Yad Vashem estimates that a few hundred people escaped from the camp, but only a few dozen of those survived the war.
Samuel Willenberg was one of the survivors. His two sisters were killed there.
Sitting in his flat in Tel Aviv, Mr Willenberg, who has written a book about his experiences, said he wanted to give testimony about "the tragedy that was Treblinka".
Most people were sent straight to the gas chambers, he said.
There was "no selection, no procedure, no special striped clothes like in Auschwitz".
"Here we wore the clothes that we found after people were sent to the gas chambers and that's all. It was death."
But a chance encounter saved him from being killed on his first day in the camp.
He recognised one of the Jewish prisoners forced to work in the camp and asked him what he should do. "Say you are a builder, say you are a builder," the man told him.

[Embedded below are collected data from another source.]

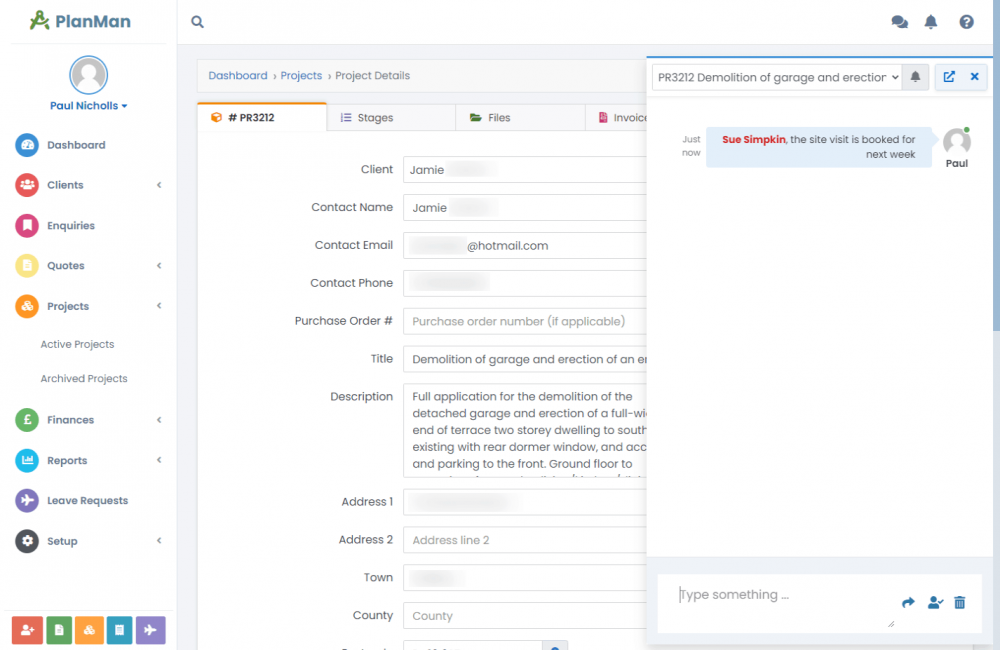Toggle chat notification bell beside project selector
Viewport: 1000px width, 650px height.
tap(915, 77)
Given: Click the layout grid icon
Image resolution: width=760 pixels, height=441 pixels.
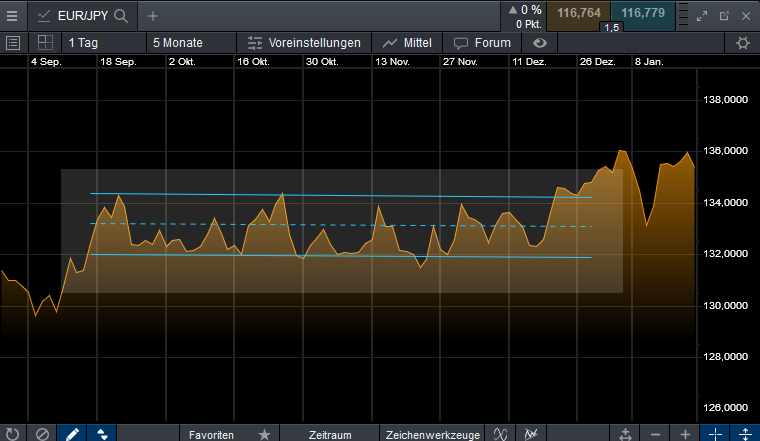Looking at the screenshot, I should (45, 43).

As a result, Mr Willenberg said, he was "the only one that remained alive" from his transport.
Samuel Willenberg says he was the only person who survived from his transport to Treblinka "I was in shock. I couldn't believe what was happening before my eyes. It is difficult to grasp that suddenly people arrived and other people came and killed them by gas."
In the basement of his apartment building is a collection of bronze sculptures, created by Mr Willenberg to reflect his experiences in Treblinka and to preserve the memory of those who died.
One is of a girl with her head half-shaved. Another shows a father helping his son take off his shoes before being sent to the gas chamber.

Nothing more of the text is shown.